Written task:
Reproduce every line of the material below word for word, leaving out the pictures.

◇ ◇ ◇ ◇

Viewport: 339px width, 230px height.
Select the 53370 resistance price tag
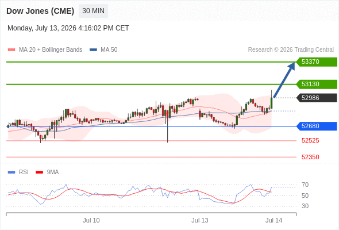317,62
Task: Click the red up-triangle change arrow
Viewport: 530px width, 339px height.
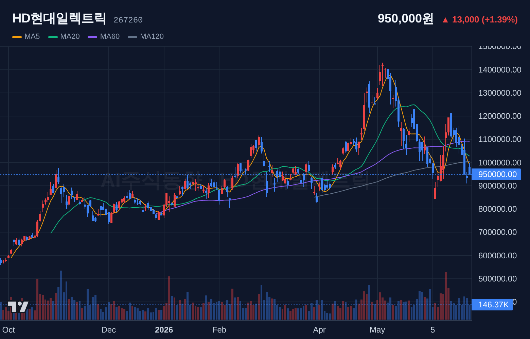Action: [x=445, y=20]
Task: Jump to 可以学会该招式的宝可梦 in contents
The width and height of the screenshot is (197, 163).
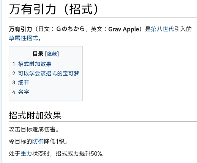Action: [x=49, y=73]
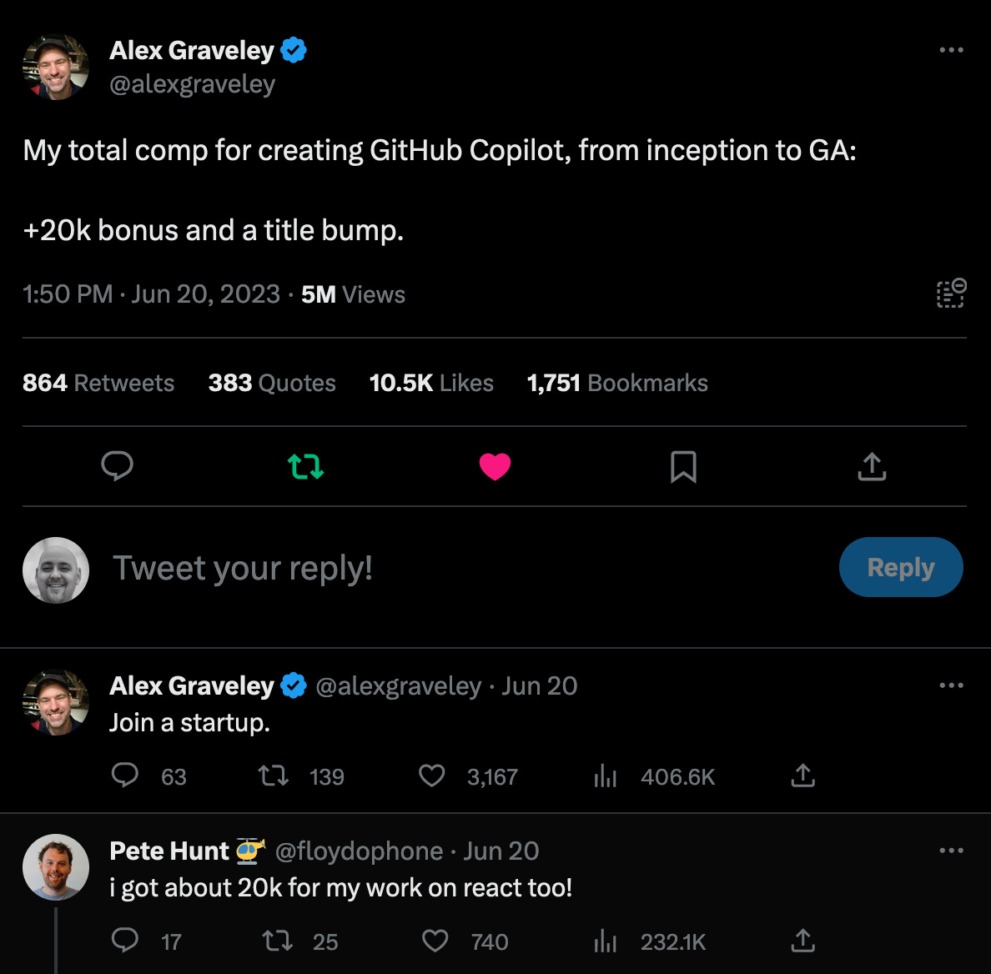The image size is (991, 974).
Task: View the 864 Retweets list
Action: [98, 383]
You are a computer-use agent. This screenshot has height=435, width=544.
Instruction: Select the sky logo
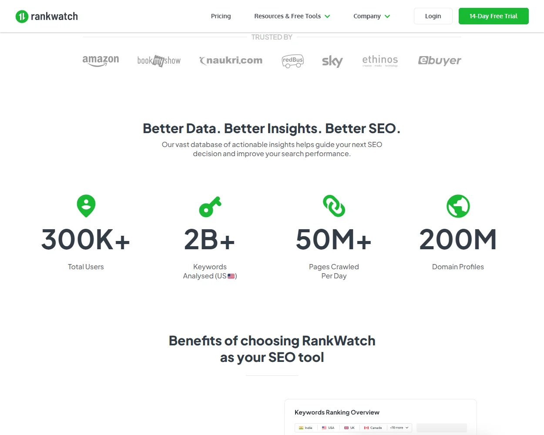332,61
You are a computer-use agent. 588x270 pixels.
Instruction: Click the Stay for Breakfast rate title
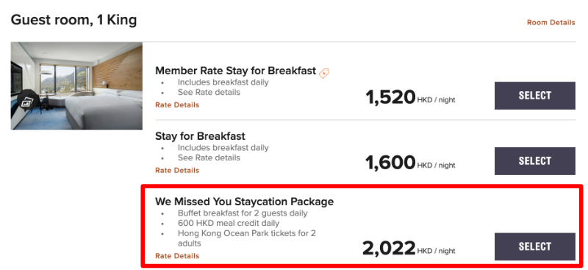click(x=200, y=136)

◇ ◇ ◇ ◇

Result below:
Viewport: 339px width, 230px height.
Select the 53370 resistance price tag
317,62
Task: Click the red up-triangle change arrow
Viewport: 530px width, 339px height.
Action: [x=445, y=20]
Task: Jump to 可以学会该招式的宝可梦 in contents
The width and height of the screenshot is (197, 163).
Action: [x=49, y=73]
The image size is (991, 974).
Task: View the 864 Retweets list
Action: [98, 383]
You are a computer-use agent. This screenshot has height=435, width=544.
Instruction: Select the sky logo
332,61
You are a computer-use agent. 588x270 pixels.
Instruction: Click the Stay for Breakfast rate title
click(x=200, y=136)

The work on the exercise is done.